Et Dieu… créa la femme : À propos de Raquel Welch
Quelques chères réminiscences d’une héroïne de son temps…
Une silhouette suprême, exposée à
dessein (amateurs de ses clichés dénudés, dépourvus cependant de la moindre
once de vulgarité, il faudra vous contenter d’une damnation volontaire devant
sa virginité de bonne sœur offerte chez
Dmytryk relisant Barbe-bleue, ou d’un cliché gentiment blasphématoire de Terry
O’Neill, qui donna sans doute des idées à Forman pour l’affiche de Larry
Flint) – et alors ? Ce qui nous séduit chez Raquel Welch excède sa
plastique à la Sophia Loren, ces formes d’un autre âge – car le cinéma, art
social, documente aussi l’anatomie des périodes, et une femme de 1929 ne
ressemble plus à celles d’aujourd’hui – ou, plutôt, s’incarne en elles comme le style fait l’homme. Osons les
analogies inattendues, délaissons la facilité des sensations : Raquel rime avec
Ava (Gardner – ou Devine, nous soufflent les plus « pervers ») et
Bernadette (Lafont) – son corps
talentueux, qui fait encore écran à ses capacités d’actrice, symbolise une
sexualité doublement historique. Davantage que via le « mythe » Brigitte Bardot s’expriment ici l’érotisme
solaire des années 60, l’esprit libertaire de la décennie 70 ; elle
équilibre par sa seule présence, cette force de vie – Tobe Hooper ? –
irréductible au cinéma et commune à (presque) toutes les représentantes du
deuxième sexe (ou premier, suivant la perspective adoptée), les envies de mort
– Charles Bronson ? – innées des hommes (et des cinéphiles, nécrophiles avérés
ne prisant que les femmes défuntes).
Chacun des avatars de cette métisse,
métaphore problématique d’une nation qui ne réalisa jamais vraiment le melting pot utopique, constitue une persona attachante, drôle et audacieuse,
à redécouvrir sous la légèreté de films-champagne (Une fille nommée Fathom
et son parachute « introduit » par Maurice Binder) ou de comédies
marquées par la crudité du Nouvel Hollywood (Les Poulets avec Burt
Reynolds), sans même évoquer ses mémorables prestations-panoplies chez Richard
Fleischer (Le Voyage fantastique), Don Chaffey (Un million d'années avant J.C.),
Andrew V. McLaglen (Bandolero !), Richard Lester (On l’appelait Milady) ou
au côté de l’hexagonal « Bébel » (L’Animal). Pratiquant
avant l’heure, avec Jim Brown dans Les 100 fusils, le sexe dit interracial, devenu depuis une « niche »
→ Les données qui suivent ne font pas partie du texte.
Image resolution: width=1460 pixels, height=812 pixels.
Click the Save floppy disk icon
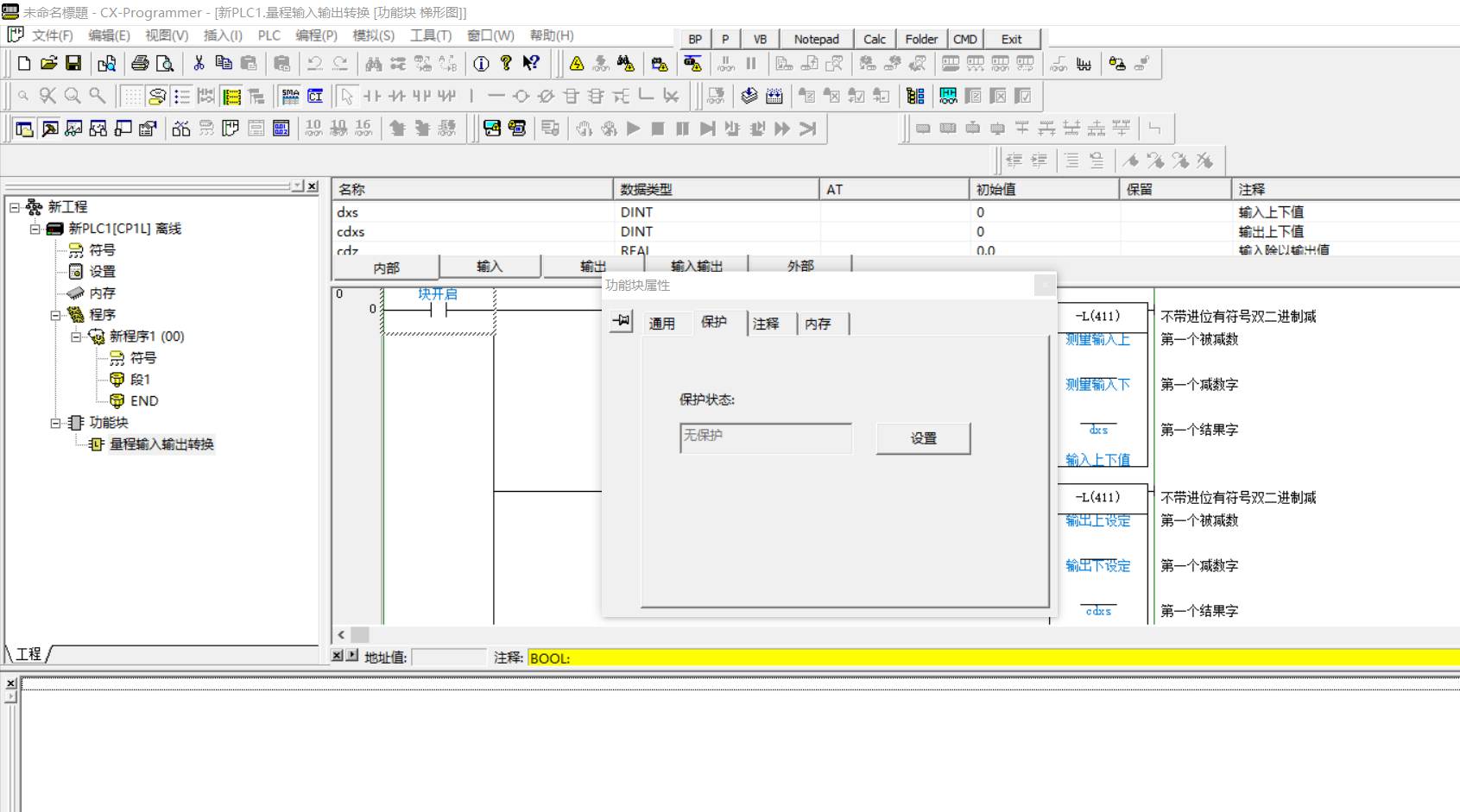click(x=73, y=64)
du X, changeant de sexe face à un
incrédule John Huston dans le « scandaleux » Myra Breckinridge,
d’après un roman drolatique et violent de Gore Vidal (le scénariste très gay de Ben-Hur et Caligula),
vengeant tous les outrages infligés à son sexe
dans un western mâtiné de rape and revenge (Un colt pour trois salopards)
– trois emplois d’un mot qui la définit mais ne l’identifie pas, trois
souvenirs parmi d’autres et au hasard –, la chère Raquel ne mérite, finalement,
que nos louanges, et l’on se plut à constater récemment, dans un épisode des
inénarrables et fluorescents Les Experts : Miami, que le Temps
(qui détruit tout, dirait Noé) ne parvint pas à effacer cette étincelle de
fantaisie, d’intelligence, de douceur un peu grave, également, qui charma tant
de spectateurs d’hier et de demain, encore logée dans ses grands yeux et sa
bouche délicieusement indomptable...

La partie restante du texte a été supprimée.